Instructions for the task — Reproduce the records below word for word, omitting the pictures.

Working data —
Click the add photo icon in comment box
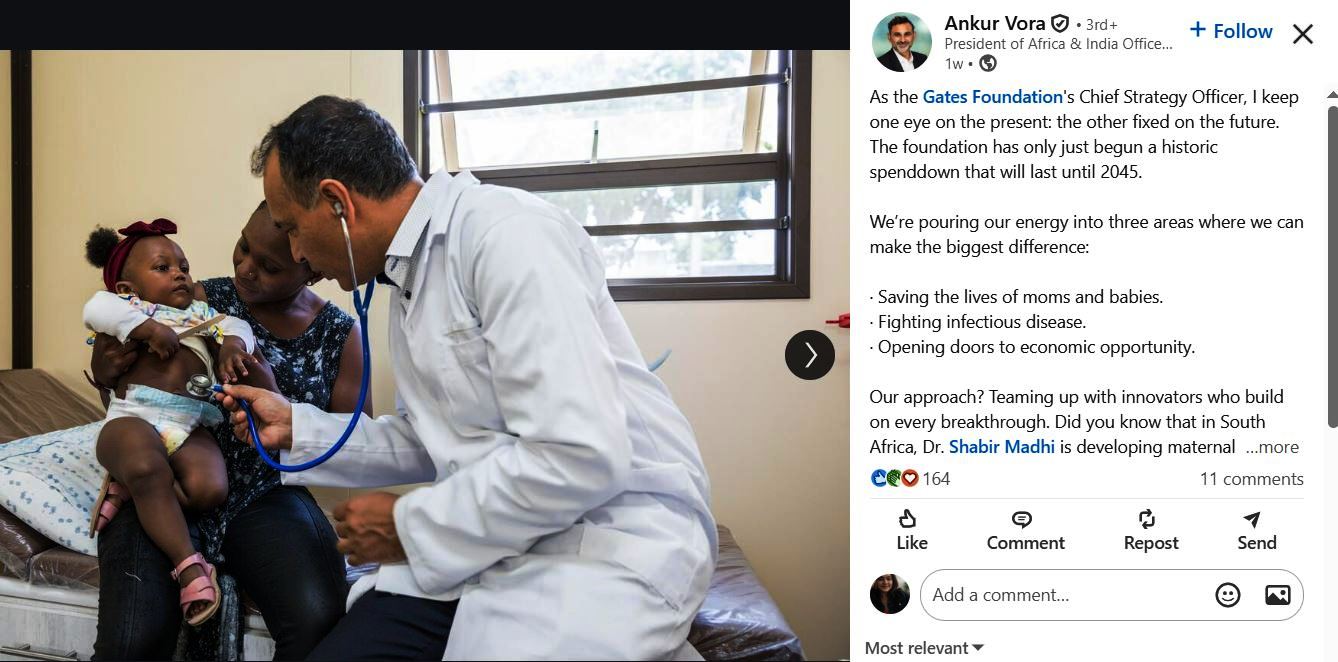The width and height of the screenshot is (1338, 662). (1278, 595)
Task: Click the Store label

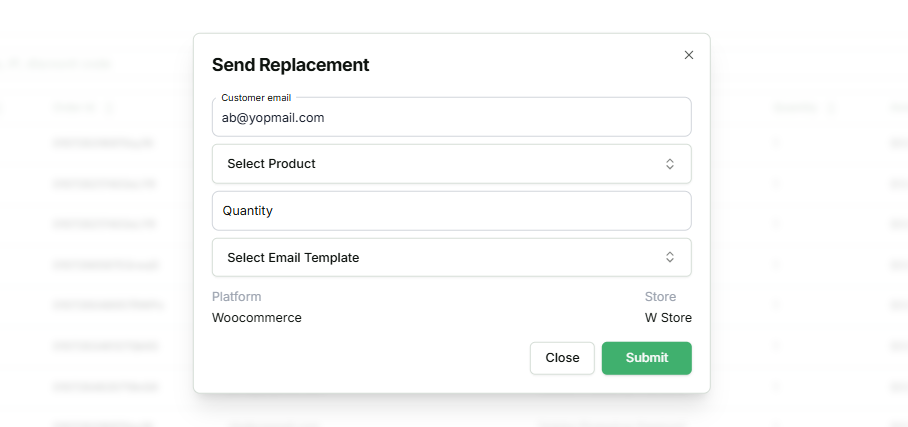Action: point(660,297)
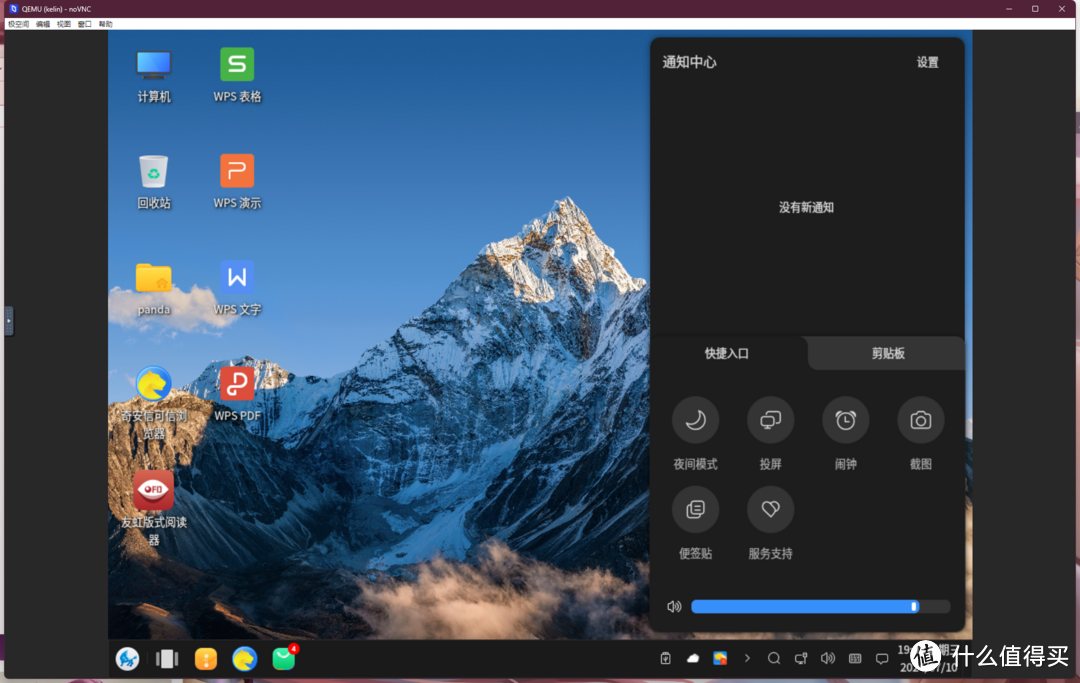Open notification center settings (设置)

927,62
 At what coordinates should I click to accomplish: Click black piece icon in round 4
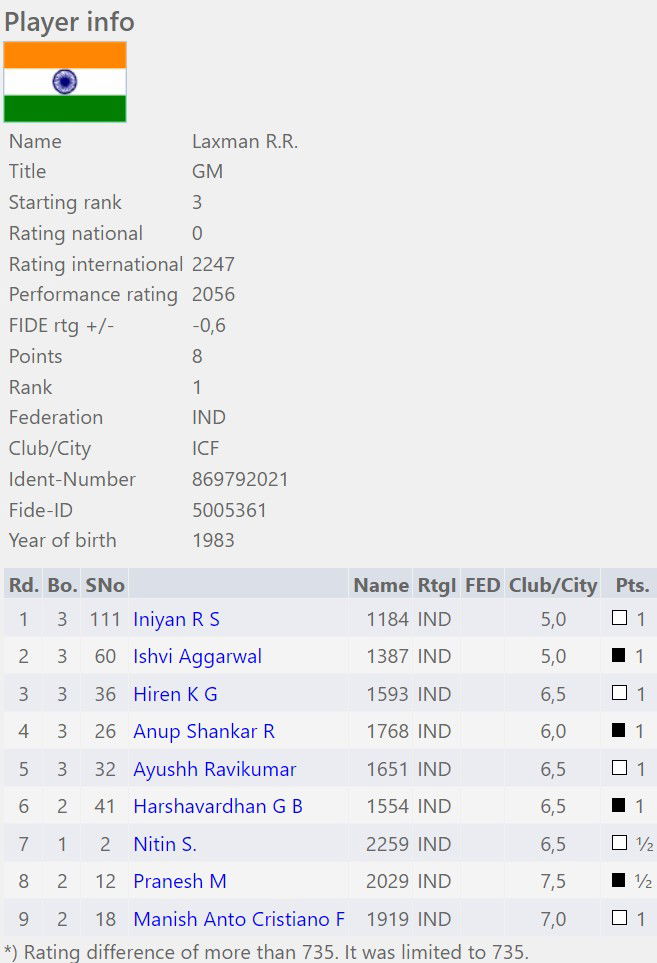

Solution to the problem —
Click the add photo icon in comment box
The width and height of the screenshot is (1338, 662). (1278, 595)
Task: Click the Store label

Action: point(660,297)
Open notification center settings (设置)

927,62
 At what coordinates should I click to accomplish: Click black piece icon in round 4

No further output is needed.